Task instructions:
Among the entries below, which lines run from the line with "The height and" through the line with "the angry face"? Retype those, both ends included, exactly and without pictures.

Supplied data:
════
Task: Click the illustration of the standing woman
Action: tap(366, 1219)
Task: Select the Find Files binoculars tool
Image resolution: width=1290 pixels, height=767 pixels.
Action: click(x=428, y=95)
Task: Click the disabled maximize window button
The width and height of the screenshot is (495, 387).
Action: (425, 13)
════
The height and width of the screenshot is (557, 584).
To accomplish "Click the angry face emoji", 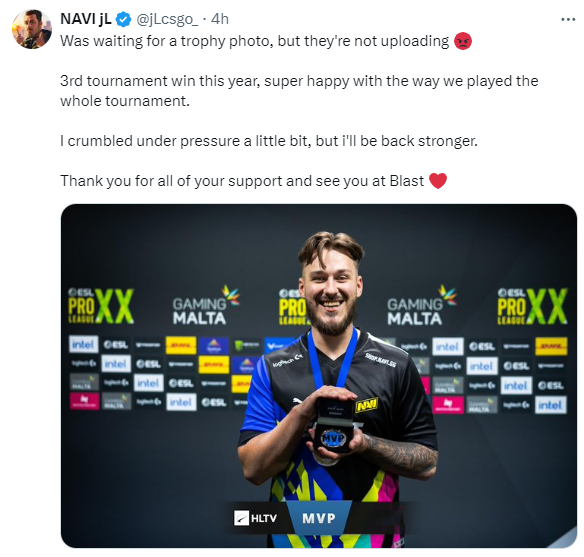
════
Output of the task:
The height and width of the screenshot is (557, 584).
To accomplish "Click the angry face emoji", 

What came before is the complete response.